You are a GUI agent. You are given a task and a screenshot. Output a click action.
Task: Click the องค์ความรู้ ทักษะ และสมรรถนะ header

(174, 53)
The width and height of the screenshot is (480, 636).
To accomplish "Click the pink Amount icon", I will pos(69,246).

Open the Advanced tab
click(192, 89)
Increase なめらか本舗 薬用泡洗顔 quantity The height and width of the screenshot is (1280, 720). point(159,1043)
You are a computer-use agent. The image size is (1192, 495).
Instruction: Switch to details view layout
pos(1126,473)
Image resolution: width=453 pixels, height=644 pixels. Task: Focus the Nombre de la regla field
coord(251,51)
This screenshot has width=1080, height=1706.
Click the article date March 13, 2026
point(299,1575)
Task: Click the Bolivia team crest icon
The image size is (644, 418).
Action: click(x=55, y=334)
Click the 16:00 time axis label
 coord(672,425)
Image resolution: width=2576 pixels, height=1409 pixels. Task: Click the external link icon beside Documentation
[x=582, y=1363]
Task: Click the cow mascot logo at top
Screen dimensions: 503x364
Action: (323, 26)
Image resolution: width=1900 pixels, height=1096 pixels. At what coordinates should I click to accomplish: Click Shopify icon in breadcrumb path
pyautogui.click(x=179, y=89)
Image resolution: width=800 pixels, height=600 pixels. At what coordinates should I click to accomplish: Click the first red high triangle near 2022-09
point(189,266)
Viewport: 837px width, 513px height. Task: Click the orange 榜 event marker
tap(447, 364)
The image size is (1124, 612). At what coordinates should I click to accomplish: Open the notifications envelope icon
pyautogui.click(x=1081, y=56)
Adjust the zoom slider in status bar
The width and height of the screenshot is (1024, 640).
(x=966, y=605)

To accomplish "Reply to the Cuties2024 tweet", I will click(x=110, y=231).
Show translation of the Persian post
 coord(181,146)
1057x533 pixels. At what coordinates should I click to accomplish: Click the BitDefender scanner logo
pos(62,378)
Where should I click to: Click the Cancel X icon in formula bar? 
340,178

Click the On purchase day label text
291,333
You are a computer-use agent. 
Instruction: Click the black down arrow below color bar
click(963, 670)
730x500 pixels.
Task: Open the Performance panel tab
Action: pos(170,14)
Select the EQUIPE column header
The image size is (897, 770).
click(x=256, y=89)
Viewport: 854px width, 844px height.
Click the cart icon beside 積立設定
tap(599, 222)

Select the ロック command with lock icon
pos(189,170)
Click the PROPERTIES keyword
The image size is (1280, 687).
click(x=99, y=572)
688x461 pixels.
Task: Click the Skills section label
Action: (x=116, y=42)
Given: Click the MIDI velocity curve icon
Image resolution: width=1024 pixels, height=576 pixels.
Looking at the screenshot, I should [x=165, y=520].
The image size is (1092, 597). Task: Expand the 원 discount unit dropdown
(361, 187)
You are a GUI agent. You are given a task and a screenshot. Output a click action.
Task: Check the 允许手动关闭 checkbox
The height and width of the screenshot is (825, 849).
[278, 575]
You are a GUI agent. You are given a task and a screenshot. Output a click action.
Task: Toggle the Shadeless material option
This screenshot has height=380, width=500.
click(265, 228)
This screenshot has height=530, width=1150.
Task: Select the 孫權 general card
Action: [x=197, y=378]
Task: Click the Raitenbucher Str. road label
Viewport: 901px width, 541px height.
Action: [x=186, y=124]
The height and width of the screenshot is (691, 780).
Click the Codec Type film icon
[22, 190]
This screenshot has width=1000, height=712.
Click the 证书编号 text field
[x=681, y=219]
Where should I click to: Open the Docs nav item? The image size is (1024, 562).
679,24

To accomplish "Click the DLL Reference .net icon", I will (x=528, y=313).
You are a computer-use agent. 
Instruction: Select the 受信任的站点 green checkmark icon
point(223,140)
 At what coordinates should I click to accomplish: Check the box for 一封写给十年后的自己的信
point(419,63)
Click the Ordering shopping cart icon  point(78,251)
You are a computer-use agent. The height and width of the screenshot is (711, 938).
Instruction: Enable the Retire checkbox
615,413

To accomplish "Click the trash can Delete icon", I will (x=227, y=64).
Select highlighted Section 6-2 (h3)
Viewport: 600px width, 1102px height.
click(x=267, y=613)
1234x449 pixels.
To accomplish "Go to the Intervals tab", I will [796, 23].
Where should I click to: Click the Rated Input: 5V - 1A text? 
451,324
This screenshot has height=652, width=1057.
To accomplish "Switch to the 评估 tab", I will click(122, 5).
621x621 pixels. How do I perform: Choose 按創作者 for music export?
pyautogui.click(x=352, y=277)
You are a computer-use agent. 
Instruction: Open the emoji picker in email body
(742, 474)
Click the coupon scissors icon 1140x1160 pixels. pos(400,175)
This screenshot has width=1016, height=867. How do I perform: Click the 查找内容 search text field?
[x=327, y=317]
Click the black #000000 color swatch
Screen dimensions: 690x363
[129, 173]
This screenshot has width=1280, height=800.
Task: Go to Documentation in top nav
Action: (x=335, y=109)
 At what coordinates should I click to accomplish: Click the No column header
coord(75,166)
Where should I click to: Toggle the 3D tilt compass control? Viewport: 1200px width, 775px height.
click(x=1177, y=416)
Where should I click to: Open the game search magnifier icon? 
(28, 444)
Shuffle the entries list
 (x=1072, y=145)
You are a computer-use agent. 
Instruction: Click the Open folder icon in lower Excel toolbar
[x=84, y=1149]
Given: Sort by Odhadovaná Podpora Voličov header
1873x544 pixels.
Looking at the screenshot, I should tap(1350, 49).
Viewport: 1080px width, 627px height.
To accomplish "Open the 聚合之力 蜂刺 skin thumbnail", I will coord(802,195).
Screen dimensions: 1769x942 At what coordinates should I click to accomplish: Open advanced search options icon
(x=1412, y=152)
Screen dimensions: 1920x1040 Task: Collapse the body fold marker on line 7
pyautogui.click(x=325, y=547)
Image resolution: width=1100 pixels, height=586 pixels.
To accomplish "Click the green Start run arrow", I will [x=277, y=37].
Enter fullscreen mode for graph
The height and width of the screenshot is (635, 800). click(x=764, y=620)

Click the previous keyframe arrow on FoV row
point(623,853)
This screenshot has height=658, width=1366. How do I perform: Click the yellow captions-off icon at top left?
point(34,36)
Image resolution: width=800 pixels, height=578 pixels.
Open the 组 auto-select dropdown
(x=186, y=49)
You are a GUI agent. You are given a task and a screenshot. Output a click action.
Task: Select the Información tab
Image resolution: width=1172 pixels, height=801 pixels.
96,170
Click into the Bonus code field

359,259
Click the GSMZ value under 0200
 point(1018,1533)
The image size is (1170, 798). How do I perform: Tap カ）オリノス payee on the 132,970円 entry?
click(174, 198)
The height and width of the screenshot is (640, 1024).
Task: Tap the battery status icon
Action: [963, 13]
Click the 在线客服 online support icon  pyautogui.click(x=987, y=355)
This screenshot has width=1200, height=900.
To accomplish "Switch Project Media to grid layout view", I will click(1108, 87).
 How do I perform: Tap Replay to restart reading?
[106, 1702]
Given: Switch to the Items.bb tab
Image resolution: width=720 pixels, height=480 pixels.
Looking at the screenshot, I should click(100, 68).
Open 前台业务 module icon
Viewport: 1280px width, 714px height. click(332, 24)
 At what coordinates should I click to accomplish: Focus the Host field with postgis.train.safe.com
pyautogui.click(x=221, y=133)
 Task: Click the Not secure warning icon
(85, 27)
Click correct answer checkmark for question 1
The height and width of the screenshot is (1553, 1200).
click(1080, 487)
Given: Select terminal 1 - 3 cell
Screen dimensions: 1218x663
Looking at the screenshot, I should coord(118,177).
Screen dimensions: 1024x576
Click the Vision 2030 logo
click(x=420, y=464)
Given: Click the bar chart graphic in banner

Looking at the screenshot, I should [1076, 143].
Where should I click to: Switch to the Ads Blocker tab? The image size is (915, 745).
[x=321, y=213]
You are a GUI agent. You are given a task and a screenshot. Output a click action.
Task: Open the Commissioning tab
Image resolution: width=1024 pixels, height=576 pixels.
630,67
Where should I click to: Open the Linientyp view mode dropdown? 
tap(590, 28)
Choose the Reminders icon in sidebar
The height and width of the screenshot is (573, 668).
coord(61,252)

____

> _Instructions for the task_
All lines from the one holding "Where should I click to: Open the Linientyp" through the final line of the material must be set down exactly, and nothing else may be added.

> _Solution_
Where should I click to: Open the Linientyp view mode dropdown? 
tap(590, 28)
Choose the Reminders icon in sidebar
The height and width of the screenshot is (573, 668).
coord(61,252)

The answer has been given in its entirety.